Of all the National conference senior leaders, the only one who made it to the front pages throughout this hot summer month was Ghulam Nabi Ratanpuri.

The broadcaster-turned-senior Member Parliament ‘protested’ inside a police station for 24 hours, demanding release of five NC workers arrested for manhandling an on-duty junior engineer, Ghulam Muhammad Bhat, posted at Pulwama.

The MP-JE tussle occurred on July 26 when the latter was beaten up and his office at Pulwama ransacked allegedly by workers of the ruling NC at the former’s behest. The police arrested the accused five NC activists and registered a case. Ratanpuri, an MP, rushed to the police station; courted arrest and refused to leave without the goons who were in the lock up. He came out the next day, saying “there is a nexus between police and the engineer”.

“There were a lot of issues. He (MP) used to take water pipes forcibly on his own from the department stores. He also used to do many more unscrupulous things at the cost of public exchequer,” the JE was quoted alleging. He started resisting Ratanpuri’s “arbitrary orders” and accused the MP of threatened him. Born at Ratnipora Pulwama in 1954, the broadcaster pursued a career in journalism.

After graduating in 1974, he joined a local Urdu daily in Srinagar. The brief stint as journalist ended when Ratanpuri foresaw a better career in politics and joined the NC. He worked for the NC’s official mouthpiece Nawai-e-Subah, serving it as chief editor for two years. In 1981, Ratanpuri joined Radio Kashmir Srinagar as assistant editor and was elevated to programme executive.

There Ratanpuri interviewed almost all the leading politicians of the state. He was associated with Radio Kashmir’s most popular current features programme, Sheherbeen. The 54-year-old, however, resigned and returned to NC, this time as a politician. In 2008 elections NC pitched him as a new face against PDP’s Khalil Band who ultimately came out victorious. Ratanpuri, however, was later nominated to the Rajya Sabha after Dr Farooq Abdullah vacated his seat in the upper house of the Parliament.
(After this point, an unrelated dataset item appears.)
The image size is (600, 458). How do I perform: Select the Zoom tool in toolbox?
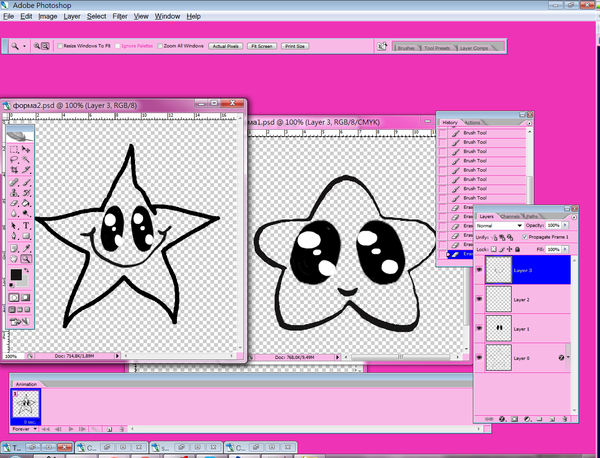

He is now a member of parliamentary standing committee on labour, parliamentary forum on children and parliamentary consultative committee for HRD ministry. Besides managing political fallout of his actions the MP will need to prove his innocence. As Taj mohi-ud-Din was quoted as having said: “Leaders are not meant for beating the people. They cannot silence people by just manhandling and threatening them. I have strongly recommended that law should take its course whosoever has done wrong.”